## TASK REQUIREMENTS
Once you have located the line containing "Disable the 付款方式 export field" in the material below, return it exactly along with each line after it through the line containing "You are a computer-use agent. Image resolution: width=1054".

## DATA RECORDS
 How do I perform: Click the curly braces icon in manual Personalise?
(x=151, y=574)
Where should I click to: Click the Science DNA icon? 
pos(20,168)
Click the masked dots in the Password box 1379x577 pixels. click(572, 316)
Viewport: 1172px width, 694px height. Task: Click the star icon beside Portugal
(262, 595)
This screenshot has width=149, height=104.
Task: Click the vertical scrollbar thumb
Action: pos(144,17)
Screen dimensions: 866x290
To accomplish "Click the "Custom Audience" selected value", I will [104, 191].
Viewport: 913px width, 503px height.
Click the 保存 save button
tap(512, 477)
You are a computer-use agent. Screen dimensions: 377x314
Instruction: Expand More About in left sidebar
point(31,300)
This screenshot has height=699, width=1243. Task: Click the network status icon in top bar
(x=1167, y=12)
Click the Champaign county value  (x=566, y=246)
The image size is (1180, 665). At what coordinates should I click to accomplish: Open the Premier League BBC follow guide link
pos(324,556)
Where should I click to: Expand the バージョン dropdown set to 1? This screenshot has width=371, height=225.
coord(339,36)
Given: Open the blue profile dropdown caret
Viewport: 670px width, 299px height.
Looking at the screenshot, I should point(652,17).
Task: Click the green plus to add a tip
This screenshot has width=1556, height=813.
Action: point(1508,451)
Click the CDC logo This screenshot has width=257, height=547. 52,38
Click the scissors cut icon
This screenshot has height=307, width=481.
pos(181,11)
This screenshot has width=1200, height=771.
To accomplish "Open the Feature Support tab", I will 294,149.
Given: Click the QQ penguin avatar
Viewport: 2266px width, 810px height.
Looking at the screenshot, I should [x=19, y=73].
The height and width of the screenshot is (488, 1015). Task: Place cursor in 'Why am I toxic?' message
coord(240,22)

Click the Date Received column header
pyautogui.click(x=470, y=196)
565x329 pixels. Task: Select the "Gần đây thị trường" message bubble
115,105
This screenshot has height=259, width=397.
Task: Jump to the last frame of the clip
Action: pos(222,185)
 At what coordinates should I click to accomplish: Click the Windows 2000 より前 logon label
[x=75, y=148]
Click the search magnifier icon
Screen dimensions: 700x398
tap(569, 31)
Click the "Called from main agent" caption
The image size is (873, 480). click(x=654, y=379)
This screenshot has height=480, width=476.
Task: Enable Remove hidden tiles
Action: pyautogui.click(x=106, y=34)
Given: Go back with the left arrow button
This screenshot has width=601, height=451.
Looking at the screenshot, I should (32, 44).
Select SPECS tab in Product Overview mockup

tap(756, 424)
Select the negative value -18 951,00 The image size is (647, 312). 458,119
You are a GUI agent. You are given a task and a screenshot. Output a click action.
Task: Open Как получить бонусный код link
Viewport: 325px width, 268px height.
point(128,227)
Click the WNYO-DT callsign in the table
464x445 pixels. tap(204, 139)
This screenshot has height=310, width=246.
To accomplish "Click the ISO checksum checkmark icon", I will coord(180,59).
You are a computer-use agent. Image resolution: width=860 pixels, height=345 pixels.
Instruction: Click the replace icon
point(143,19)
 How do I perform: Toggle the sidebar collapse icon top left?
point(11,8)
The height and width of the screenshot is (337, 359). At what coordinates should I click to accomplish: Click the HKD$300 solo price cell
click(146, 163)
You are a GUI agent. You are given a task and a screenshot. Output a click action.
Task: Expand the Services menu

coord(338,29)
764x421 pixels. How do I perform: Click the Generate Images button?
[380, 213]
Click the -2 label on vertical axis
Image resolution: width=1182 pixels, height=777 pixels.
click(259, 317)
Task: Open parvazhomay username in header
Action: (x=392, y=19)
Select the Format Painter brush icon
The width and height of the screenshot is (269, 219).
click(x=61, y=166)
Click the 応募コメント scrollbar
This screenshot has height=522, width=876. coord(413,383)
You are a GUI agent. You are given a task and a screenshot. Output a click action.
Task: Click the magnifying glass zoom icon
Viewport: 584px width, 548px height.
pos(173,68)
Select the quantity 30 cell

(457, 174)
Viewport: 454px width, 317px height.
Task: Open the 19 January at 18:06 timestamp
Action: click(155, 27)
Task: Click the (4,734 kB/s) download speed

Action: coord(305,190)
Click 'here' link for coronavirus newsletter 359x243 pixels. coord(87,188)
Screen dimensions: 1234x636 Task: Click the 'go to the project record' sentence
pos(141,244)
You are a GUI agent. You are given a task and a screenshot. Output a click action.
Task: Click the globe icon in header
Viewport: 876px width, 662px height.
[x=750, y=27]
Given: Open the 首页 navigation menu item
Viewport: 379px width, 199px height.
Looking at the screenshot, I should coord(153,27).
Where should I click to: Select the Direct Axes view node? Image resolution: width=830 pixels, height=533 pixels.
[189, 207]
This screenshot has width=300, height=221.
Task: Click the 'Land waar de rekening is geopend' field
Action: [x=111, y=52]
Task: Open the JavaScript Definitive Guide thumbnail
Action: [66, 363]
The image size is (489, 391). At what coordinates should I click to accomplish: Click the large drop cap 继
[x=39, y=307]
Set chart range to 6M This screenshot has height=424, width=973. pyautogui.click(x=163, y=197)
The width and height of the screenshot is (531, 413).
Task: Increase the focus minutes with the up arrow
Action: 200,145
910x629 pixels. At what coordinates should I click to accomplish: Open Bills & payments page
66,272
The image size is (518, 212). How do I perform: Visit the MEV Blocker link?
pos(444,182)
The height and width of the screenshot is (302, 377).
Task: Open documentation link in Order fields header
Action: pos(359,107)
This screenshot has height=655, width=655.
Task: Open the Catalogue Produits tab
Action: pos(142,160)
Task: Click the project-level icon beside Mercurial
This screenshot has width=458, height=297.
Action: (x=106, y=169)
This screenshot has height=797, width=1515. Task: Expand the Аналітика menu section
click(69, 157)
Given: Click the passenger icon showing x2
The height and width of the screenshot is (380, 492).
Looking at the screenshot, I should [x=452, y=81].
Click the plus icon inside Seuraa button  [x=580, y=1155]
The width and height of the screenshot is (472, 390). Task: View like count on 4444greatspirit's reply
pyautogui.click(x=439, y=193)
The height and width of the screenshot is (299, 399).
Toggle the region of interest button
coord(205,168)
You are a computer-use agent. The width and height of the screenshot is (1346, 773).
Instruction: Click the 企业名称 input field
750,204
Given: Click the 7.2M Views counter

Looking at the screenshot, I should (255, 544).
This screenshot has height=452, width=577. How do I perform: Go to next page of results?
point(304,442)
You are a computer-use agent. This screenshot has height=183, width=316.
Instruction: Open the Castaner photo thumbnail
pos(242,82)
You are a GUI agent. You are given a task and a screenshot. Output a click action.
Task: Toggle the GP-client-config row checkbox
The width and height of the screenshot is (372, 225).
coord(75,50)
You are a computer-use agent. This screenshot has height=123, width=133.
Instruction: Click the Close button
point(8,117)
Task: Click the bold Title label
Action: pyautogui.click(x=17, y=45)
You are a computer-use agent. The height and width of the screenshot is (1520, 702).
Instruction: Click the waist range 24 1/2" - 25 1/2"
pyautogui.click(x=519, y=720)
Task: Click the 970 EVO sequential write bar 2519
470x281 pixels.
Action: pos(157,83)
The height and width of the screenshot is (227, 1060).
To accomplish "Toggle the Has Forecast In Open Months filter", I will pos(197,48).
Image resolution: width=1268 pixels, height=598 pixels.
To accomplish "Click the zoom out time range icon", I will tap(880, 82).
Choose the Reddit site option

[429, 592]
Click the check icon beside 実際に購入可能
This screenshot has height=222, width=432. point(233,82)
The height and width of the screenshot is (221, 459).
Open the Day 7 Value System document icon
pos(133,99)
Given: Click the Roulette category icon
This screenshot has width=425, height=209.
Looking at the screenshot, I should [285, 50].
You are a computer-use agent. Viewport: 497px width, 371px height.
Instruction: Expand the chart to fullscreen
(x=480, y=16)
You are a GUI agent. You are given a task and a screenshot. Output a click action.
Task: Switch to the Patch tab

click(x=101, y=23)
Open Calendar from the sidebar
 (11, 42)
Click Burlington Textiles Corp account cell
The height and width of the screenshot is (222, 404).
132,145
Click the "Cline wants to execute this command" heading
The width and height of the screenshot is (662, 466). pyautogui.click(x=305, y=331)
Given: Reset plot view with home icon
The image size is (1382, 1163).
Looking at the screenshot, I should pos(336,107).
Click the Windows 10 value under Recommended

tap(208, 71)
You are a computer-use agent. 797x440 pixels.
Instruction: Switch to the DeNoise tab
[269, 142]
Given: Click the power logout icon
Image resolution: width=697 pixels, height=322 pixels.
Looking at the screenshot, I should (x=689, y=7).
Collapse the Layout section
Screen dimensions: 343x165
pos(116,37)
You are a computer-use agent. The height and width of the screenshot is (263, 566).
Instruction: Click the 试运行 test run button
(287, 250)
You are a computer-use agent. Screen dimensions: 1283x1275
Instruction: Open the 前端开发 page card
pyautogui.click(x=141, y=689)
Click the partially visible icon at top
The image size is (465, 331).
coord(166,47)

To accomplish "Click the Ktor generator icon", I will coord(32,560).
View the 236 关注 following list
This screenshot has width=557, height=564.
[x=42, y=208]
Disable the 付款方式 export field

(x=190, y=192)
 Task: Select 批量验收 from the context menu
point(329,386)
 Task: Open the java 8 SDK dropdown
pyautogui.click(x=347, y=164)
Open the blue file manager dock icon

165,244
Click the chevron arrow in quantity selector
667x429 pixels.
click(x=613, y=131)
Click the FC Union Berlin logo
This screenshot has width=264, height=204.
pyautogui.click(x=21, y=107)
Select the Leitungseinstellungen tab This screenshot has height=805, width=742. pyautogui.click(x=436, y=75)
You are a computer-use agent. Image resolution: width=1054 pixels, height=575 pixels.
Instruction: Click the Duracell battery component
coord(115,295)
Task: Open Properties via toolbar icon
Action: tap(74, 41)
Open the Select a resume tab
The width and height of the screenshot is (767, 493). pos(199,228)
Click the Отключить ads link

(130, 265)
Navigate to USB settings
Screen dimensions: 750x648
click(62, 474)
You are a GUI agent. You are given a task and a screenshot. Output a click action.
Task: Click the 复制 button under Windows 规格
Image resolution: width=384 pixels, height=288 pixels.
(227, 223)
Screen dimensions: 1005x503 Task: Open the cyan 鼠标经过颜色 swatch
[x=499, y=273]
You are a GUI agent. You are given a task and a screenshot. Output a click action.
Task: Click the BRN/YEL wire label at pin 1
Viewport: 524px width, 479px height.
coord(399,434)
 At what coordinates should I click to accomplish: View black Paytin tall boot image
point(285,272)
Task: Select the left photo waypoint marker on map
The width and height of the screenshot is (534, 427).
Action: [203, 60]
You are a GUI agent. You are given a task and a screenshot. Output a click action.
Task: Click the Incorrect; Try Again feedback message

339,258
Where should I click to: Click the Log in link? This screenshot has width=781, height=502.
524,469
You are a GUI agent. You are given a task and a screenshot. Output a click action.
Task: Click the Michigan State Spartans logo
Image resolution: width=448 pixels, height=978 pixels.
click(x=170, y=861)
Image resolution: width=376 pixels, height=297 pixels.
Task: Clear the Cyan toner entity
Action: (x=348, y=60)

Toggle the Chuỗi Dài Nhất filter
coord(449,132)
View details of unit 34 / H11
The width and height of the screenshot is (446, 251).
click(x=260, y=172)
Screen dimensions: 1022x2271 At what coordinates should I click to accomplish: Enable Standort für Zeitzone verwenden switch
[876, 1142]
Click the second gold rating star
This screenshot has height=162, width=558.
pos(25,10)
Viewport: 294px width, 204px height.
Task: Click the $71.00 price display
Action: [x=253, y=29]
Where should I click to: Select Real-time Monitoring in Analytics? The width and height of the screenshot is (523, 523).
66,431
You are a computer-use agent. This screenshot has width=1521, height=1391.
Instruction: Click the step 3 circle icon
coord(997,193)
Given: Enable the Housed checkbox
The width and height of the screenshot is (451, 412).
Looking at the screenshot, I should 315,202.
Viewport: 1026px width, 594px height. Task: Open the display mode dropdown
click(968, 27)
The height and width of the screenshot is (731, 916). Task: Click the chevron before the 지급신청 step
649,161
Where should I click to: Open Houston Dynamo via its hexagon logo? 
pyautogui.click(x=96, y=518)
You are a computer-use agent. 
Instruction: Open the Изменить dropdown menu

## SOLUTION
Disable the 付款方式 export field

(x=190, y=192)
 Task: Select 批量验收 from the context menu
point(329,386)
 Task: Open the java 8 SDK dropdown
pyautogui.click(x=347, y=164)
Open the blue file manager dock icon

165,244
Click the chevron arrow in quantity selector
667x429 pixels.
click(x=613, y=131)
Click the FC Union Berlin logo
This screenshot has width=264, height=204.
pyautogui.click(x=21, y=107)
Select the Leitungseinstellungen tab This screenshot has height=805, width=742. pyautogui.click(x=436, y=75)
You are a computer-use agent. Image resolution: width=1054 pixels, height=575 pixels.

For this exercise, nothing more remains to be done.